In 2017, the Bank was going through a capital increase campaign which would directly affect ownership shares as a result of the changing financial commitments. As such, the Bank could not afford for China to pull back on financial commitments. This, coupled with pressure from Chinese government officials that the rankings did not really take into account the reforms enacted by China led the president and CEO of the Bank to meddle in the calculation of the ranking. From wild ideas like including Hong Kong, SAR to recalculate China’s DB ranking to taking data from either Shanghai or Beijing (rather than a weighted average of the two, as was standard)—no idea was a bad idea. All ideas were presented to the CEO. The problem with China’s sluggish climb up the ranking was not that China was performing poorly, but that other countries in the same ranking neighbourhood had performed exceedingly well. Yet, on account of pressure from the senior leadership of the Bank, technical changes were made on three metrics which improved China’s ranking by a whopping seven positions—from 85th to 78th.

Bolstering Saudi Arabia’s ranking and ensuring that it featured as the best Top Improver rather than Jordan, was again a consideration of the organisation’s internal politics. The Bank chose to reward KSA and tinkered with the score allotment because the Bank had completed several Reimbursable Advisory Services (RAS) there. RAS are paid advisory services provided by the Bank to rich(er) countries to help improve the performance on economic indicators which would result in an improved DB ranking. The Bank had to engineer a self-fulfilling prophecy—you pay us to help you climb the ranking. The Bank had to avoid an unnecessarily embarrassing situation. Additionally, recognising Jordan as the highest-ranking Top Improver was seen to undermine the credibility of the rankings themselves. Similarly, three Azeri reforms were to be explicitly ignored, on the directive of Djankov just because he, in the face of irrefutable evidence, refused to believe that Azerbaijan could, in fact, be improving. The absurdity of such stances and bias can only attest to the growing inequality in the economic stability of different countries.
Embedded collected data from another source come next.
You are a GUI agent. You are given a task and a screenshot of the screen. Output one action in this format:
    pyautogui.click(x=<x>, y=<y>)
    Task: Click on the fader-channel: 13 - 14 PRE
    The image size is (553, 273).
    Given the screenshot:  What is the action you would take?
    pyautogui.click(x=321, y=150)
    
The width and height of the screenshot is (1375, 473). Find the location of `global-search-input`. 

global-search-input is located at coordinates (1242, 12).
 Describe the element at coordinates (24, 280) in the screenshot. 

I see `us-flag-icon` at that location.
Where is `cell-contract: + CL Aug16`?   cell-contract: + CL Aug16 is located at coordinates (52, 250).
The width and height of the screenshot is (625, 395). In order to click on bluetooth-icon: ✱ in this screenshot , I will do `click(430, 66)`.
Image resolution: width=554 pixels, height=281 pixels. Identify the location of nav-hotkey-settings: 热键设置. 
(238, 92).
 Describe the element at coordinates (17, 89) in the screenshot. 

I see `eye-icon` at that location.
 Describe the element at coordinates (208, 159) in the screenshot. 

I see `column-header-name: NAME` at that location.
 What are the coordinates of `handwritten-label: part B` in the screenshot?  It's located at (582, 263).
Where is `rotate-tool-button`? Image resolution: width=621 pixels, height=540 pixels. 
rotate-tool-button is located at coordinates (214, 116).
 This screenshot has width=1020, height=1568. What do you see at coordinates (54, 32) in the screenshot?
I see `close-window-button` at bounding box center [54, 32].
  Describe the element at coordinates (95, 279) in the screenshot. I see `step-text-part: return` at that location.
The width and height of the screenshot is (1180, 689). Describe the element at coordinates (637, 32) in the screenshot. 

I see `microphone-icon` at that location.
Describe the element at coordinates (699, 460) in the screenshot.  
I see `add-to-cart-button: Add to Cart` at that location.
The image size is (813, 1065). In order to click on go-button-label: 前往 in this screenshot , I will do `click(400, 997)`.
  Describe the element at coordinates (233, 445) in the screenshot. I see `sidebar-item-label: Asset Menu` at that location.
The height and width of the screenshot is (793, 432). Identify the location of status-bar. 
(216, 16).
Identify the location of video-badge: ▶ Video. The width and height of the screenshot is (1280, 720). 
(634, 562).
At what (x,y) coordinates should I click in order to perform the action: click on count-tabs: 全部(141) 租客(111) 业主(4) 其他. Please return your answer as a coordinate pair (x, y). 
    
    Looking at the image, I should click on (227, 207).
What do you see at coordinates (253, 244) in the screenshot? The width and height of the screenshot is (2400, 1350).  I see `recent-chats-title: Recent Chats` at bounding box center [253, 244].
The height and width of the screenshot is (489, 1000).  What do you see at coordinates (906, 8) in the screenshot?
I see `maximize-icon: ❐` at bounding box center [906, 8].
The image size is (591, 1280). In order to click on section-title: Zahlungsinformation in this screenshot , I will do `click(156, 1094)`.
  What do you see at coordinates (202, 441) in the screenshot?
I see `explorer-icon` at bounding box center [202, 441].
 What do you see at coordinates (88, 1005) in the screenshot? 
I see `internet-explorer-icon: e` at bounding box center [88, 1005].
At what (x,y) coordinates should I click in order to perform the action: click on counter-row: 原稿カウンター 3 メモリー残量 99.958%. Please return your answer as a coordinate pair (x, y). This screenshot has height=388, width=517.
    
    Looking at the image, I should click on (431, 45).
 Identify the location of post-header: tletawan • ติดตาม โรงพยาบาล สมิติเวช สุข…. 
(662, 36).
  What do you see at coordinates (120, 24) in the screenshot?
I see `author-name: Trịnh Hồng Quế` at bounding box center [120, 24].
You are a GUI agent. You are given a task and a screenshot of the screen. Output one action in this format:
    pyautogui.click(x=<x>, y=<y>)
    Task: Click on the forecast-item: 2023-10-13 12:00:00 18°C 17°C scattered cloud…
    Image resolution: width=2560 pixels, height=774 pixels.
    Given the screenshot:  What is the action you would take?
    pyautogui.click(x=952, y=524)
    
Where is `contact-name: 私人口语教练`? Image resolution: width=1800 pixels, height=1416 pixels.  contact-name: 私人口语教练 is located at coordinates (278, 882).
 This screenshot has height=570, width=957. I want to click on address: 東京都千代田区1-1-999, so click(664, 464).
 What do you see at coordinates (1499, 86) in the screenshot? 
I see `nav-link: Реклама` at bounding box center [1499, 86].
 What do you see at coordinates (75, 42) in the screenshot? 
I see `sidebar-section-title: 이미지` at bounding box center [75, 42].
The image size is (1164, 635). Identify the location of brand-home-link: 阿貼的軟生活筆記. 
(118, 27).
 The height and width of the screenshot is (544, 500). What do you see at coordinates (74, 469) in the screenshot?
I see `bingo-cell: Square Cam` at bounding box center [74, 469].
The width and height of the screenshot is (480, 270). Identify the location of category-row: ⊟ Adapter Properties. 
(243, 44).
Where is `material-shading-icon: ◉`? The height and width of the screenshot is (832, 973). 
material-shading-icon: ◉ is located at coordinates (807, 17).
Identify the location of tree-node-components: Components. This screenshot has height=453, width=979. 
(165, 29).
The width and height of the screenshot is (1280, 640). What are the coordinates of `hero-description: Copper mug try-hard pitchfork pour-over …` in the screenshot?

The silver lining is that the DB ranking has been shelved. But it will, in time, be replaced by another ranking. This newer ranking will avoid the faux pas of the former, but it will likely have other methodological issues. The fact that the Bank operates in an opaque manner is nothing new—yet it is considered almost infallible by successive governments across different countries. It is almost as if these countries are children who need the approval of a charismatic bully. Let us never forget that the Bank is, at the end of the day, a bank.

The lesson to be learned is that it is important to critically engage with each other. Moreover, there is a dire need for the champions of transparency and reform to look inward. This should also be a moment of reflection for negotiators in Pakistan: if you do your homework and are good at what you do, you can navigate the conversation in your favour rather than believing everything that comes from IFIs simply because they are IFIs. Alternatively, and perhaps simpler is for Pakistan to improve its lobbying efforts. There won’t be any need for actual structural change then. That would also suit us just fine.